Rewrite everything from the start of the listing down to the line containing "[x=10, y=207]", swapping "computer-use agent" for "desktop assistant" and leaving all else unchanged.
** START **
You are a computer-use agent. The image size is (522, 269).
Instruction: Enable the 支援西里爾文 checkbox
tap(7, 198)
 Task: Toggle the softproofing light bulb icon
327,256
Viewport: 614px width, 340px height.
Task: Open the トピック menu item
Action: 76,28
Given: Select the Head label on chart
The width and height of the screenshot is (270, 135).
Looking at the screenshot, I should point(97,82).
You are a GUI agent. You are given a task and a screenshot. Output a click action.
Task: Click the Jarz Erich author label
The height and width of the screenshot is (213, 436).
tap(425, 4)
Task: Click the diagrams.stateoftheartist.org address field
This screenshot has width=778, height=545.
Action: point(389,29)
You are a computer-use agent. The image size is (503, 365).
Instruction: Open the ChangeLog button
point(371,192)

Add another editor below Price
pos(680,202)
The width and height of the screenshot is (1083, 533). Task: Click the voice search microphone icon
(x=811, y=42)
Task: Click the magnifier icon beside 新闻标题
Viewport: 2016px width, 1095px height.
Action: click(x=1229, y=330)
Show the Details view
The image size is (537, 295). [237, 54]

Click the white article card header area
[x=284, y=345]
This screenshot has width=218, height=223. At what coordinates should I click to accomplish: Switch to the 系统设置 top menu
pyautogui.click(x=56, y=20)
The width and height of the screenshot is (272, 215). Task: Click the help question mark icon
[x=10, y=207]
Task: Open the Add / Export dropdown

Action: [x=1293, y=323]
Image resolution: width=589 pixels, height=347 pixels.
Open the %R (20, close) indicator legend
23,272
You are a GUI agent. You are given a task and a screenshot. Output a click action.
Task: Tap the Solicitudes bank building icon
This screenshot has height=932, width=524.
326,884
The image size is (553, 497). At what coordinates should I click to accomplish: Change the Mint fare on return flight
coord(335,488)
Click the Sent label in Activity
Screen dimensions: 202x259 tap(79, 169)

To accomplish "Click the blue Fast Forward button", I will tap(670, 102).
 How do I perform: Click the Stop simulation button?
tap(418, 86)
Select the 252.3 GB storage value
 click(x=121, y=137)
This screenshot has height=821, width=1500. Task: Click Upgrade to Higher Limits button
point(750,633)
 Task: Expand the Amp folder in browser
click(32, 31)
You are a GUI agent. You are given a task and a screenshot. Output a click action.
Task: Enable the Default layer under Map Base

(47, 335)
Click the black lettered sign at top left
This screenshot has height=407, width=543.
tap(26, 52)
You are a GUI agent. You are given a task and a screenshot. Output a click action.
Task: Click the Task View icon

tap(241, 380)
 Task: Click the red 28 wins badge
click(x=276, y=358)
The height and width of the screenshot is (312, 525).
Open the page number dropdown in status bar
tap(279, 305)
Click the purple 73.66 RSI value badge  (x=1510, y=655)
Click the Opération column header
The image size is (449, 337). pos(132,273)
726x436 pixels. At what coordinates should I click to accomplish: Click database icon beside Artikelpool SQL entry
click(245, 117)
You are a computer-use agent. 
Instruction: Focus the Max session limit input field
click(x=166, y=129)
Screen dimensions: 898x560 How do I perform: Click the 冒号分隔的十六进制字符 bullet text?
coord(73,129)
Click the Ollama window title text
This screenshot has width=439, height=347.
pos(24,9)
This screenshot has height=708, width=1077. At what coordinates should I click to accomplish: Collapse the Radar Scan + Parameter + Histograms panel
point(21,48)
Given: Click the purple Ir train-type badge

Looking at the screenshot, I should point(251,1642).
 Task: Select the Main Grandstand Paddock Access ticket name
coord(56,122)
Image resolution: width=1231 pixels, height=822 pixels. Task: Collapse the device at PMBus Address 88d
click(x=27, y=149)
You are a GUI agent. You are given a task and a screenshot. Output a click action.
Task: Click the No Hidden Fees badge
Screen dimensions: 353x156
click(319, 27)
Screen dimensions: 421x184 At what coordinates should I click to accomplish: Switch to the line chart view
** END **
• COMPLETED TASK:
You are a desktop assistant. The image size is (522, 269).
Instruction: Enable the 支援西里爾文 checkbox
tap(7, 198)
 Task: Toggle the softproofing light bulb icon
327,256
Viewport: 614px width, 340px height.
Task: Open the トピック menu item
Action: 76,28
Given: Select the Head label on chart
The width and height of the screenshot is (270, 135).
Looking at the screenshot, I should point(97,82).
You are a GUI agent. You are given a task and a screenshot. Output a click action.
Task: Click the Jarz Erich author label
The height and width of the screenshot is (213, 436).
tap(425, 4)
Task: Click the diagrams.stateoftheartist.org address field
This screenshot has width=778, height=545.
Action: point(389,29)
You are a desktop assistant. The image size is (503, 365).
Instruction: Open the ChangeLog button
point(371,192)

Add another editor below Price
pos(680,202)
The width and height of the screenshot is (1083, 533). Task: Click the voice search microphone icon
(x=811, y=42)
Task: Click the magnifier icon beside 新闻标题
Viewport: 2016px width, 1095px height.
Action: click(x=1229, y=330)
Show the Details view
The image size is (537, 295). [237, 54]

Click the white article card header area
[x=284, y=345]
This screenshot has width=218, height=223. At what coordinates should I click to accomplish: Switch to the 系统设置 top menu
pyautogui.click(x=56, y=20)
The width and height of the screenshot is (272, 215). Task: Click the help question mark icon
[x=10, y=207]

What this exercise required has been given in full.